As October is Breast Cancer Awareness Month, you’re likely to see more reminders in this time than throughout the year on how to perform a self-exam and what to do if you suspect abnormalities in your breast tissue.
For those who have undergone treatment for breast cancer – including a full or partial mastectomy – you may have weighed whether or not to have cosmetic surgery to correct your bustline. The St. Petersburg Time recently reported that of the percentage of women who opt for removal of a breast to fight cancer, only a third of them have surgery to augment the body with a breast implant.
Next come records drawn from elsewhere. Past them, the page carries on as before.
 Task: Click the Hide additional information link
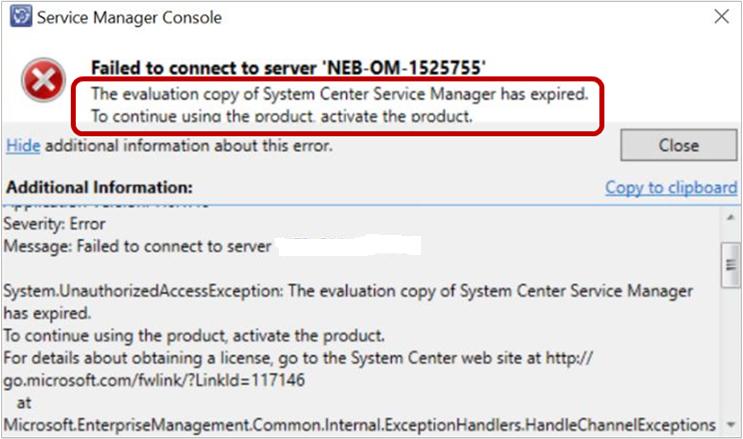[x=23, y=146]
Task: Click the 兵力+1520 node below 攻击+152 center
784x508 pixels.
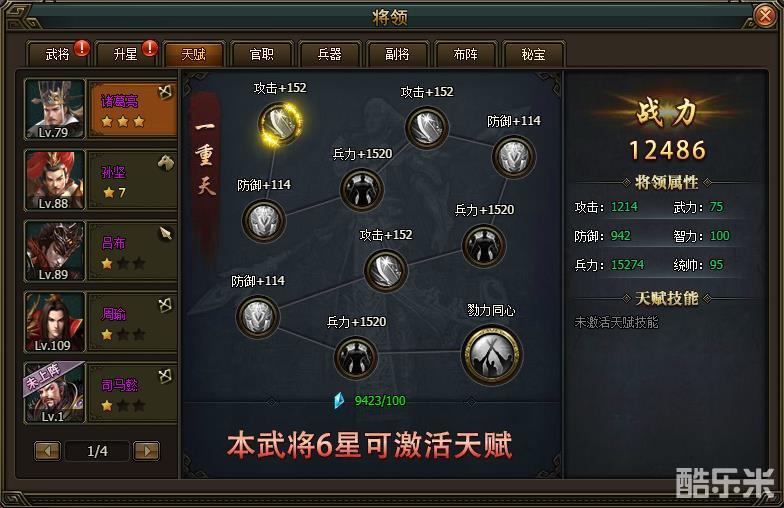Action: [362, 190]
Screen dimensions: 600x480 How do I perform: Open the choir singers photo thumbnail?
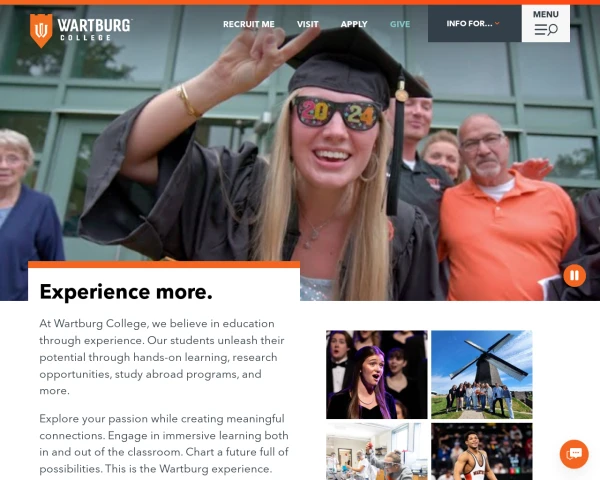coord(377,374)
The decision to have reconstruction work done lies primarily with you. If you’re married, you may wish to discuss the matter with your spouse, or maybe with friends who have also battled cancer, but ultimately you are directed affected and must accept or pass on the option. Various factors come into play at this time, and women will consider a number of issues:
Energy: As reconstructive breast surgery is quite involved, you’ll need to ask yourself if you have the stamina to go through another operation so soon. Depending on your treatment, you may not be able to see a plastic surgeon immediately.
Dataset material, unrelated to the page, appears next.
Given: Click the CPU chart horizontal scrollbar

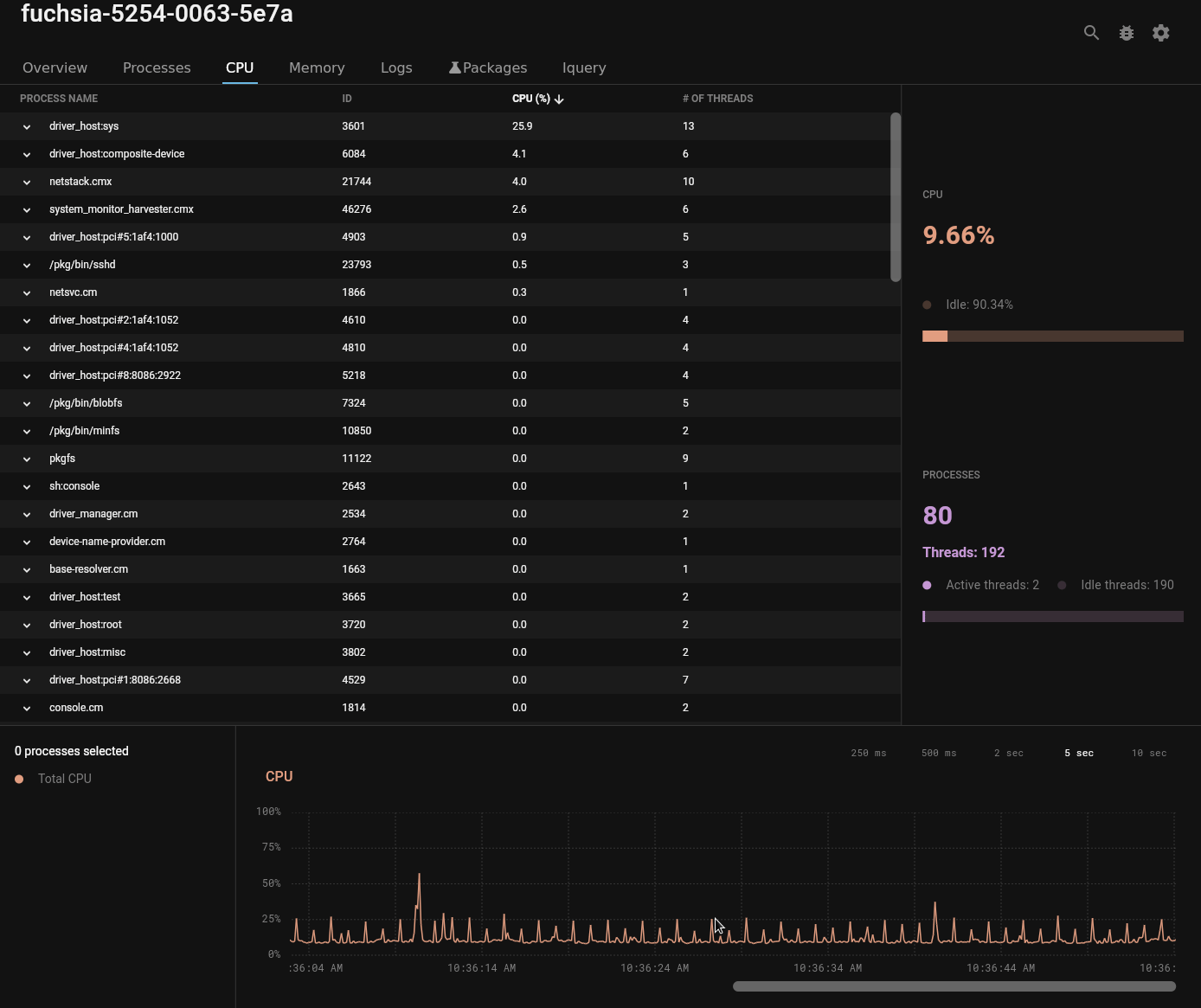Looking at the screenshot, I should 954,986.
If you opt for surgery, coordinate with your surgeon and oncologist to determine the best time.
Vanity: For some women, having both breasts is important part of their identity. Older women may be more content to use “falsies” when going out in public.
How you wish to present yourself to the world is one thing you’ll mull over when the time comes to consult with a cosmetic surgeon.
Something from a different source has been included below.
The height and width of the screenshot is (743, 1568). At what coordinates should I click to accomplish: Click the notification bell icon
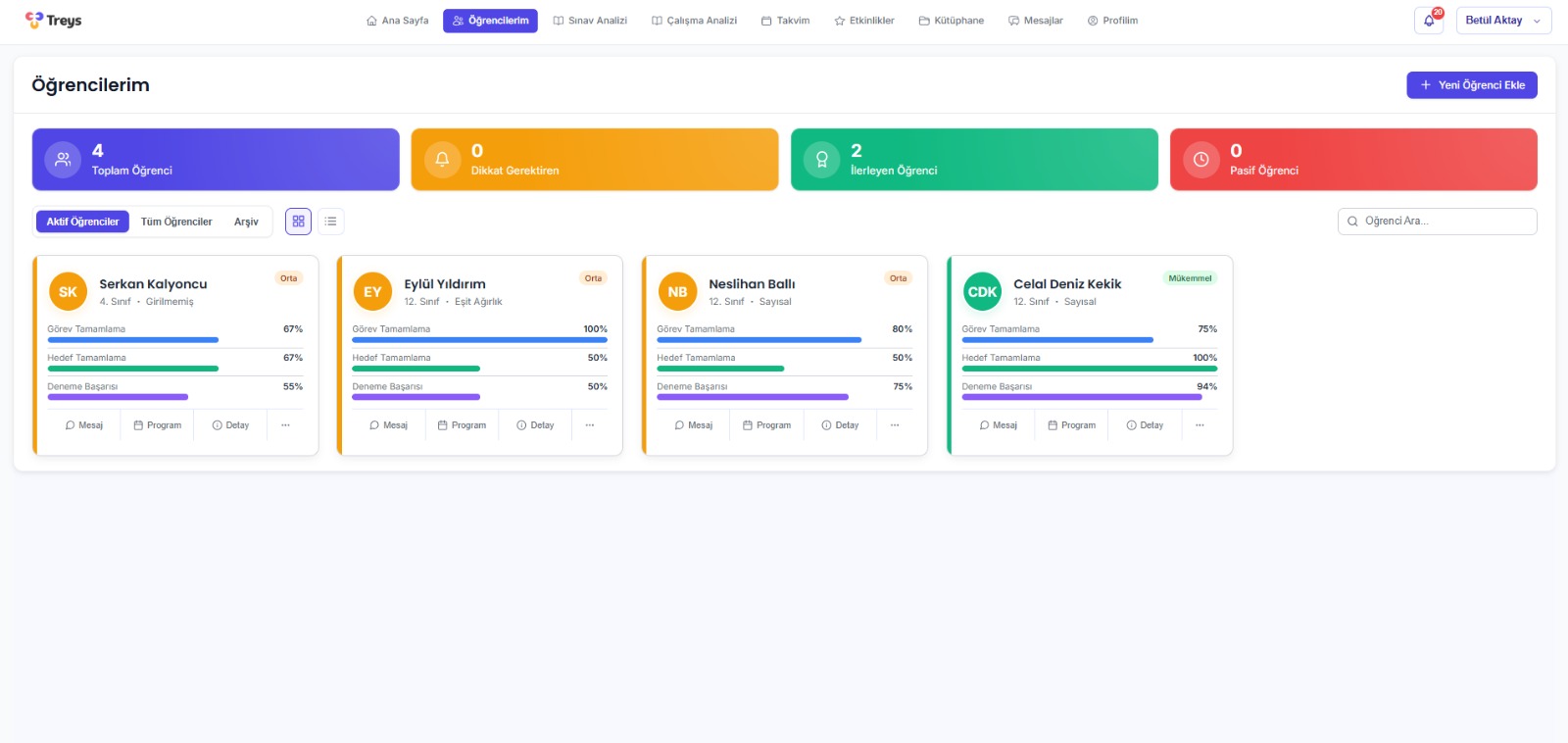(x=1429, y=21)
Expense: For some women, too, it all comes down to money. Can you afford surgery? Is it possible to get some insurance to cover the operation? Check your budget before you make any calls.
Reconstructing the breast area to restore symmetry to your body can also restore your confidence and desire to return to work or an active social life.
When you have valiantly fought cancer and won the war, you may express interest in returning to your old self as soon as possible. The decision, at the end of the day, is yours, so it’s best to know you’re doing it for yourself and know all the risks, benefits, and cons involved.